* Task goal
Look through the entries below and say how many lines contain the string "computer". Give the number only.
····················
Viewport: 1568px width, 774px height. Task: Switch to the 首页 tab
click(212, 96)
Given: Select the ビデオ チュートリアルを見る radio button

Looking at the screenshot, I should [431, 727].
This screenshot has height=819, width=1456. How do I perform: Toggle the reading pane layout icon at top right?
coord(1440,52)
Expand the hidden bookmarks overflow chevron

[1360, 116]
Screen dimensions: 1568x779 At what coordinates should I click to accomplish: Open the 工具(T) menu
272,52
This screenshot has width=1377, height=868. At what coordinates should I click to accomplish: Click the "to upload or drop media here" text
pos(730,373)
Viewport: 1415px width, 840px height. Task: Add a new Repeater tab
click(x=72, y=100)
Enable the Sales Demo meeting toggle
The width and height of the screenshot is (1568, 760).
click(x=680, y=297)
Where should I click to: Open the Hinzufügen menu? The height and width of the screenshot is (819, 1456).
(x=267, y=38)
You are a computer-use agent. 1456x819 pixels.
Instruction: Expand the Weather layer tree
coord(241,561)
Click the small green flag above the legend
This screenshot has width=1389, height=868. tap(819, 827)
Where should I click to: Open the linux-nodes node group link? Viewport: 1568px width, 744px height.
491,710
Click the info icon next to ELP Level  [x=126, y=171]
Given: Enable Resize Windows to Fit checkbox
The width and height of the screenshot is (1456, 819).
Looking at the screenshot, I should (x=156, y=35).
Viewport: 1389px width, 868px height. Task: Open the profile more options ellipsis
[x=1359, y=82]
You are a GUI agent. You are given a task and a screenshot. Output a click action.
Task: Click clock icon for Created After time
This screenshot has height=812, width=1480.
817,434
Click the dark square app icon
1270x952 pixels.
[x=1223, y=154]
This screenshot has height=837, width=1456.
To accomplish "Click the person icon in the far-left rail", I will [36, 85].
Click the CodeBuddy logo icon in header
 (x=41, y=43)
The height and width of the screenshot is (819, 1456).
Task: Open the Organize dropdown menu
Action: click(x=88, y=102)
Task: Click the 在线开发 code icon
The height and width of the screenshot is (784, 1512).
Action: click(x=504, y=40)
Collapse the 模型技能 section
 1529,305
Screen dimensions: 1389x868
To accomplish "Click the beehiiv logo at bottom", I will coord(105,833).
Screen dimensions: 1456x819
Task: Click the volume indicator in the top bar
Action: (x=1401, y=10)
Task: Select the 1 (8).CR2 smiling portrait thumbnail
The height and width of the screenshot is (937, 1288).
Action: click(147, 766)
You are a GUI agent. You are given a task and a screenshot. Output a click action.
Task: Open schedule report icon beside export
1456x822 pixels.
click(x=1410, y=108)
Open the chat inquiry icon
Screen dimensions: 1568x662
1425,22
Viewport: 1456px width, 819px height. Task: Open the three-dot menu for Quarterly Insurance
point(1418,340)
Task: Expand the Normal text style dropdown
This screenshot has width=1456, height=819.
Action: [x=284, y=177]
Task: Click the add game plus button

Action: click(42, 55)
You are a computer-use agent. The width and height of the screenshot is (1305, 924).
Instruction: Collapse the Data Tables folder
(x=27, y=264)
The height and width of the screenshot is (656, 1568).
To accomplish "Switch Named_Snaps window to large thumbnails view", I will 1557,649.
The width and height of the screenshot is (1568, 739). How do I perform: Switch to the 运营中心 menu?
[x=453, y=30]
····················
* Solution
2